Perry Lindsey: athlete, Tuskegee Airman, educator
DeWayne Wickham, an African American columnist whose essays appear in The (Louisville) Courier- Journal, and I agree somewhat on something he wrote in one of his recent columns. He stated, ‘I’ve never been a fan of Black History Month. I prefer far more regular doses of knowledge about the contributions blacks have made to this country and the world.’
As many of you know, for many years February has been designated Black History Month. I would not say that I have not been a ‘fan of Black History Month,’ because I feel that much good has no doubt come from such a designation. However, I do wish that Black History was effectively integrated into the overall history of this country and the world and was naturally taught along with all of our history.
Nevertheless, since this is Black History Month, I want to share some insight into the life of an unusual African American who made history in education circles and as a member of the elite group of African American pilots who were in World War II, the Tuskegee Airmen.
Perry Lindsey Jr. died Jan. 30 at the age of 81 in Long Beach, Calif. His obituary was in last week’s Corydon Democrat. He was one of my ‘double cousins.’ Perry’s grandfather and my grandfather were brothers, and his grandmother and my grandmother were sisters. Harve Brown married Kate Mitchum, and Harve’s brother, George Brown, married Kate’s sister, Lula Mitchum. Although Perry was from New Albany, during his high school years he lived in Corydon with Harve and Kate Brown. He graduated from Corydon High School in 1939, the year World War II began.
I had heard Fred Griffin mention Perry Lindsey from his knowledge of him as an outstanding high school athlete at Corydon. After learning of Perry’s death, I asked for Fred’s assistance in learning more about Perry’s days as a student at Corydon. Fred referred me to a set of files at the Griffin Center for Local History and Geneology where I found several photographs of Perry with his teammates and classmates.
Perry played basketball and softball and ran track.
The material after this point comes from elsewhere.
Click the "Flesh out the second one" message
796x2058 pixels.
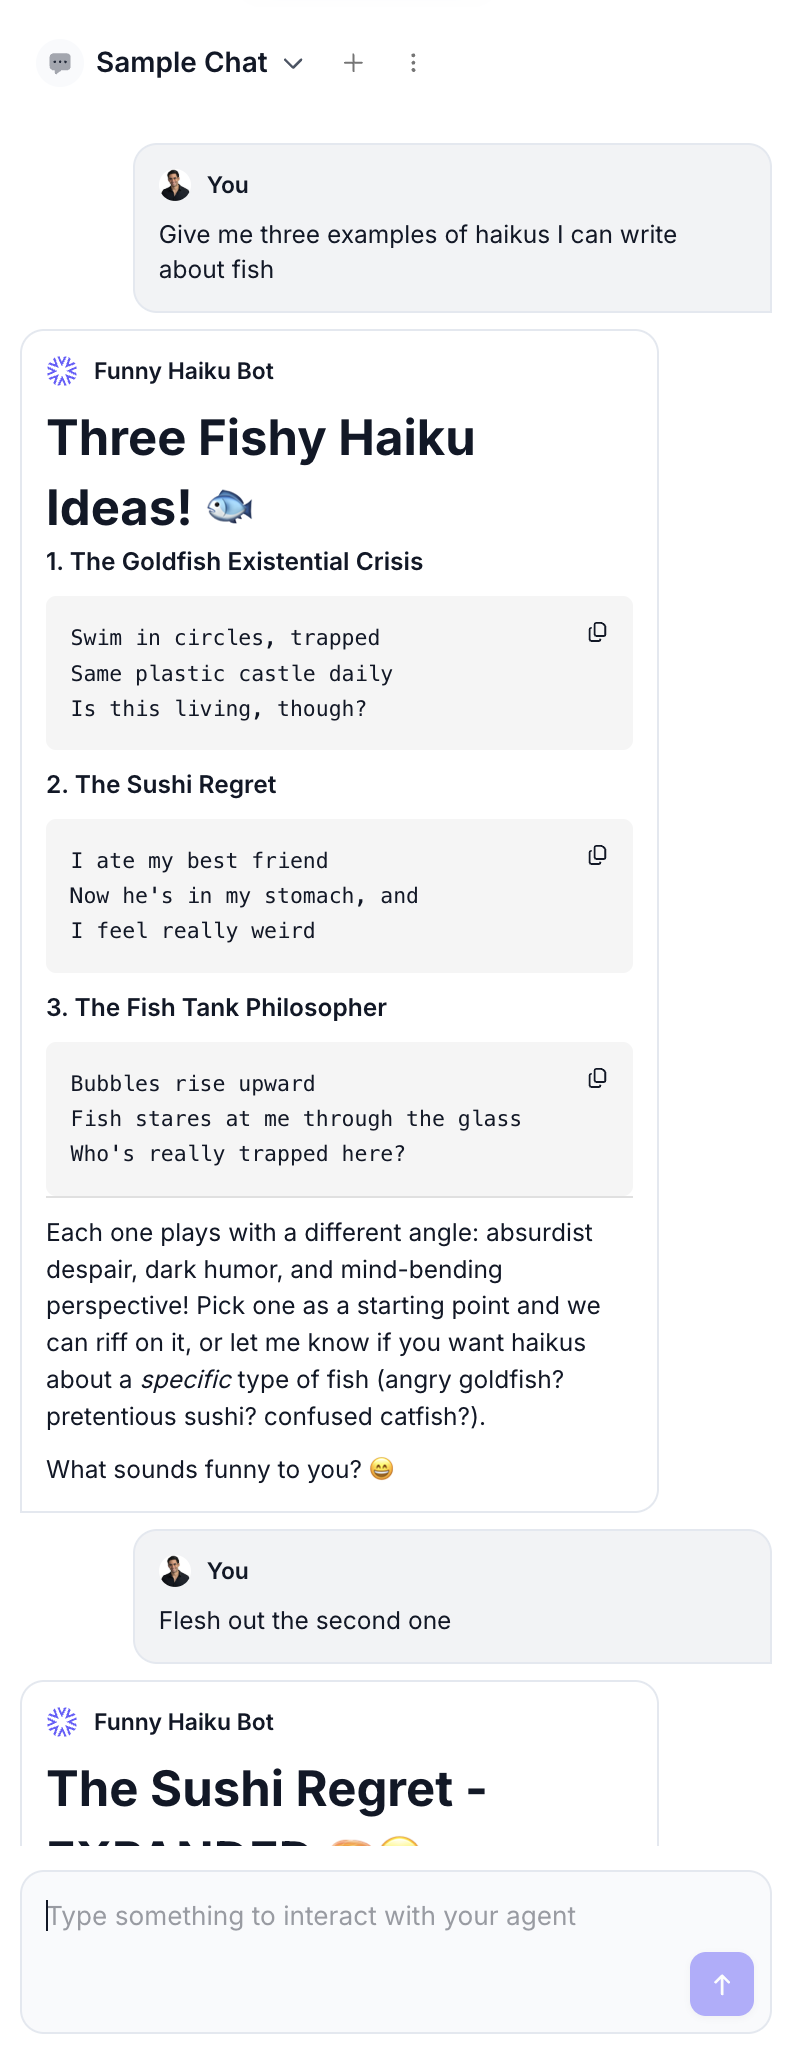pyautogui.click(x=304, y=1621)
These pictures were worth ‘more than thousands of words’ for me. There, ‘looking back at me’ alongside his peers was Perry Lindsey, a slightly built, fair complexioned, young man with a serious look on his face.
Although Perry started college after high school, his education was interrupted by the war. However, he was chosen to be one of the elite Tuskegee Airmen, whose service as pilots during the war is well documented.
After the war, Perry became a licensed pilot and attempted to find work with a commercial airline, but, sadly, this opportunity never materialized because the airlines were not hiring black pilots at that time. Despite this turn of events, Perry completed his undergraduate work and ultimately his doctorate. He became the first black principal of a school in Long Beach and then he completed his career as an administrator with the Long Beach School District. What an impressive resum’ for a young man from New Albany whose roots are in Harrison County!
Ironically, another one of our cousins, who also has Harrison County roots, was trained at Tuskegee at about the same time Perry trained there. Bennett Hardy, a native of Kokomo, became a Tuskegee Airman. Recently, I spoke with Bennett, who is now 82 and lives in New Jersey, about his memories of Tuskegee.
Before I could ask him if he had met Perry Lindsey there, he stated that he had met someone else from this area. Apparently, both he and Perry thought they might be related. Can you imagine ‘ they didn’t know for sure and yet Bennett’s grandmother, Alice Brown Carter, and Perry’s grandfather, Harve Brown, were brother and sister! Alice and Harve Brown, along with their seven other siblings, were the children of Alfred and Emaline Brown, former slaves in Meade County, Ky., who started their lives as free people in Harrison County in 1866!
I only met Perry Lindsey once, when he attended his brother’s funeral in New Albany a few years ago. We talked at length about his years at Corydon and his years as an educator in California. He was a modest man and didn’t strike me as someone who fully realized that he was a living legend and would be a good example of someone whose life should be featured during Black History Month! Yet, two of the headlines for articles that appeared in the Los Angeles Times after Perry died read as follows: ‘Principal broke barriers,’ and ‘Perry Lindsey, 81; First Black Principal in Long Beach Schools.’